| COMPITI ED ESERCIZI |
1: Nel testo sulle letture della liturgia, secondo quale Vangelo è la narrazione della Passione?
2: Riscrivi la parte del testo sulle letture della liturgia che si apre con le parole contenenti "Il complesso delle" e si chiude con "mistero che rivivremo.", mettendo "di oggi" al posto di "odierna".

| TESTO DA LEGGERE |
□ □ □ □

Il complesso delle letture bibliche che la liturgia odierna ci offre, è molto vasto:
Il Vangelo della processione delle palme;
La lettura tratta dall’Antico Testamento;
Il Salmo responsoriale;
La lettura dell’Apostolo;
La narrazione della Passione secondo il Vangelo di Marco.
Questo insieme di letture sono collegate da una strettissima tematica.
Non essendo possibile un adeguato commento a tutte le letture, viene tralasciato il racconto della Passione, che sarà centrale nella celebrazione del Venerdì Santo, per soffermarci sul Vangelo della Processione delle Palme (Mc 11,1-10). La proclamazione di questo Vangelo fa rivivere l’entrata trionfale di Gesù a Gerusalemme; e in tale contesto questo verbo entrare assume un significato fondamentale e ci apre lo sguardo ad approfondire il significato dell’incomparabile mistero che rivivremo.

□ □ □ □

| DATI |
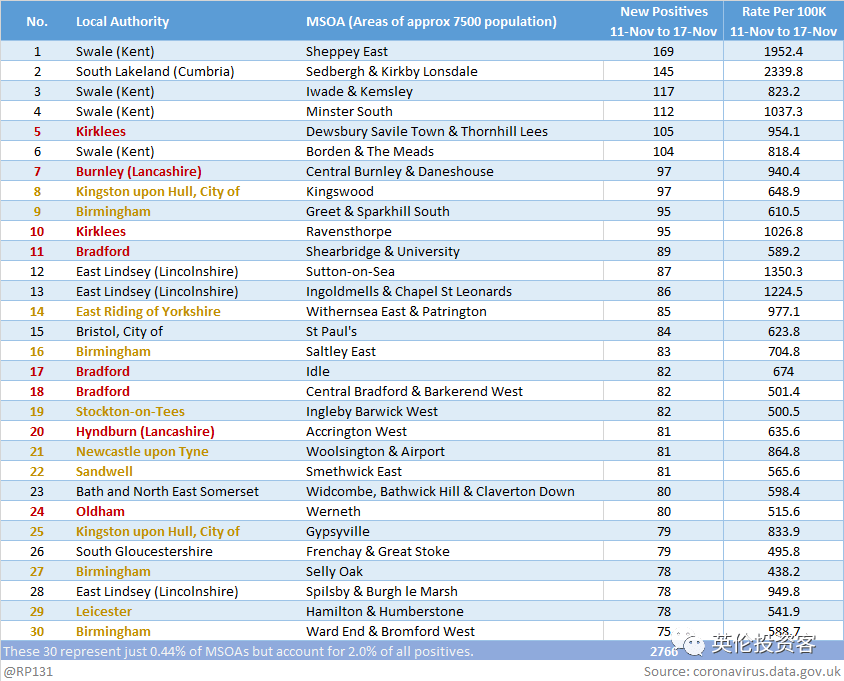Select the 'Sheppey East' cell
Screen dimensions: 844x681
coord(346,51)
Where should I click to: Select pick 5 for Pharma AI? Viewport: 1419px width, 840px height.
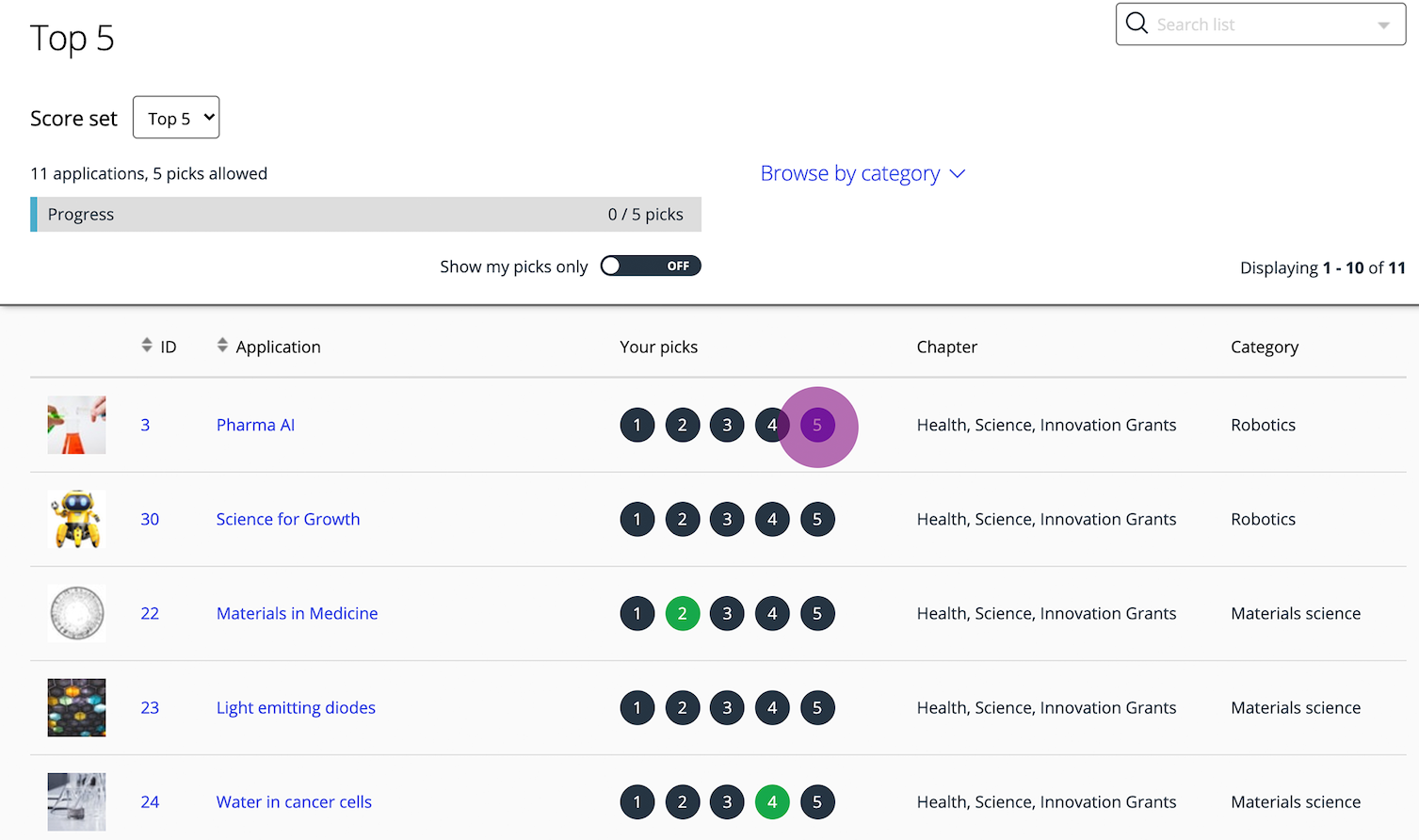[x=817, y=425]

□ □ □ □

| RISULTATI DEGLI ESERCIZI |
1: Secondo il Vangelo di Marco.

2:
Il complesso delle letture bibliche che la liturgia di oggi ci offre, è molto vasto:
Il Vangelo della processione delle palme;
La lettura tratta dall’Antico Testamento;
Il Salmo responsoriale;
La lettura dell’Apostolo;
La narrazione della Passione secondo il Vangelo di Marco.
Questo insieme di letture sono collegate da una strettissima tematica.
Non essendo possibile un adeguato commento a tutte le letture, viene tralasciato il racconto della Passione, che sarà centrale nella celebrazione del Venerdì Santo, per soffermarci sul Vangelo della Processione delle Palme (Mc 11,1-10). La proclamazione di questo Vangelo fa rivivere l’entrata trionfale di Gesù a Gerusalemme; e in tale contesto questo verbo entrare assume un significato fondamentale e ci apre lo sguardo ad approfondire il significato dell’incomparabile mistero che rivivremo.